Auf die Beschwerde gegen die Verfügung der Zivilgerichtspräsidentin vom
10.
November 2021 ([...]) wird nicht eingetreten.
Die Beschwerdeführerin trägt die Gerichtskosten des Verfahrens des
Appellationsgerichts von CHF 1'000.–. Die Gerichtskosten werden mit dem
geleisteten Kostenvorschuss von CHF 1'500.– verrechnet, sodass die
Gerichtskasse der Beschwerdeführerin CHF 500.– zurückzuerstatten hat.
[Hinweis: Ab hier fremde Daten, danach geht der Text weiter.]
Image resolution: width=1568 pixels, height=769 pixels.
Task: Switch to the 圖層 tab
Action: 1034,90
Die Beschwerde einschliesslich Beilagen und die korrigierte Version der
Beschwerde werden der Beschwerdegegnerin zugestellt.
Mitteilung an:
-
Beschwerdeführerin
-
Beschwerdegegnerin
-
Zivilgericht Basel-Stadt
APPELLATIONSGERICHT BASEL-STADT
Der Gerichtsschreiber
PD Dr. Benedikt Seiler
Rechtsmittelbelehrung
Gegen diesen
Entscheid kann unter den Voraussetzungen von Art. 72 ff. des Bundesgerichtsgesetzes
(BGG) innert 30 Tagen seit schriftlicher Eröffnung Beschwerde in Zivilsachen
erhoben werden. In vermögensrechtlichen Angelegenheiten gilt dies nur dann,
wenn der Streitwert die Beschwerdesumme gemäss Art. 74 Abs. 1 lit. a oder
b BGG erreicht (CHF 15'000.– bei Streitigkeiten aus Miete oder
Arbeitsverhältnis bzw. CHF 30'000.– in allen übrigen Fällen) oder wenn
sich eine Rechtsfrage von grundsätzlicher Bedeutung stellt. Die
Beschwerdeschrift ist fristgerecht dem Bundesgericht (1000 Lausanne 14)
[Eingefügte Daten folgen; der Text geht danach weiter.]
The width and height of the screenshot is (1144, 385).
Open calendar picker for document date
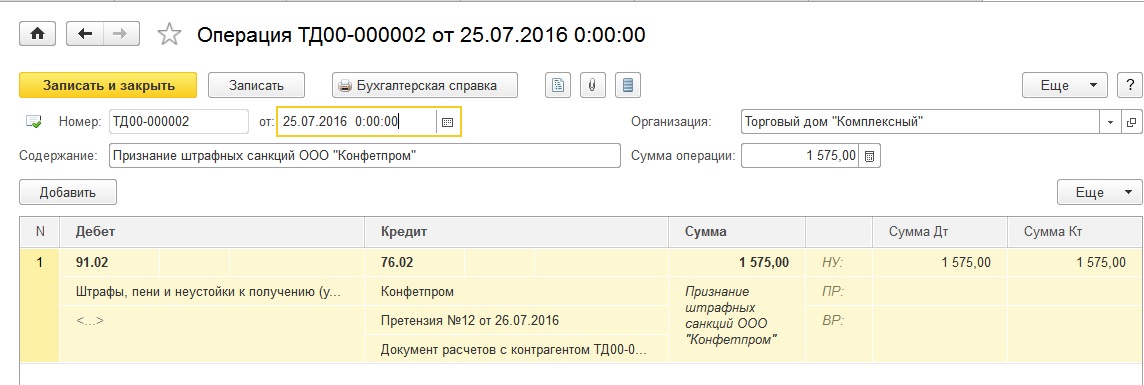pyautogui.click(x=448, y=122)
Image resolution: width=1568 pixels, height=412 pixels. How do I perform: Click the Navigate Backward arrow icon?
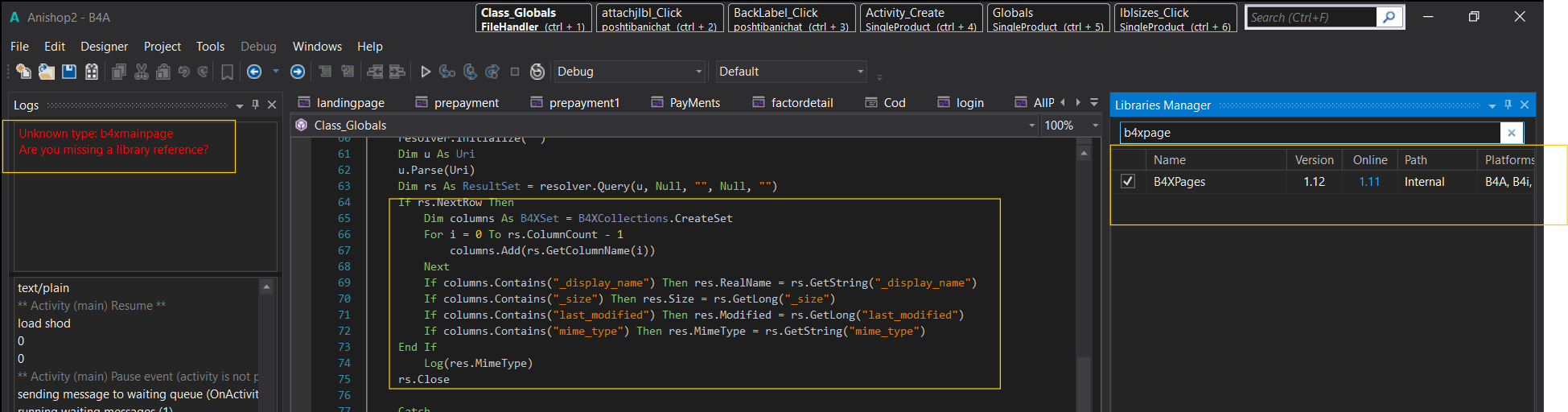point(254,72)
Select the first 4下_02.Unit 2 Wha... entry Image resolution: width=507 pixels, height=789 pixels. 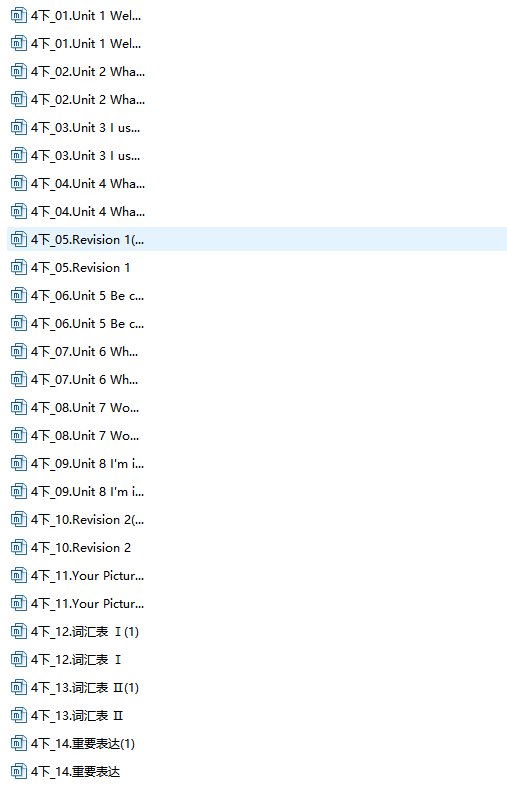pos(88,71)
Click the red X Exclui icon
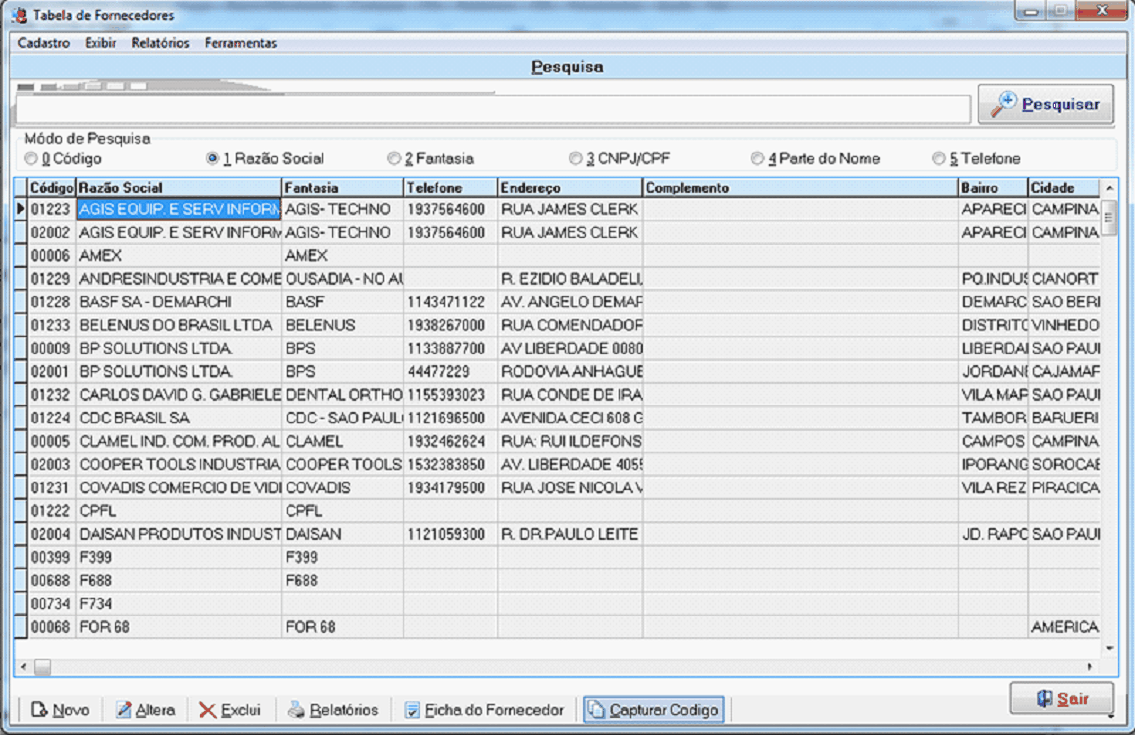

einzureichen. Für die Anforderungen an deren Inhalt wird auf Art. 42 BGG
verwiesen. Über die Zulässigkeit des Rechtsmittels entscheidet das
Bundesgericht.
Ob an Stelle der
Beschwerde in Zivilsachen ein anderes Rechtsmittel in Frage kommt (z.B. die
subsidiäre Verfassungsbeschwerde an das Bundesgericht gemäss Art. 113
BGG), ergibt sich aus den anwendbaren gesetzlichen Bestimmungen. Wird sowohl
Beschwerde in Zivilsachen als auch Verfassungsbeschwerde erhoben, sind beide
Rechtsmittel in der gleichen Rechtsschrift einzureichen.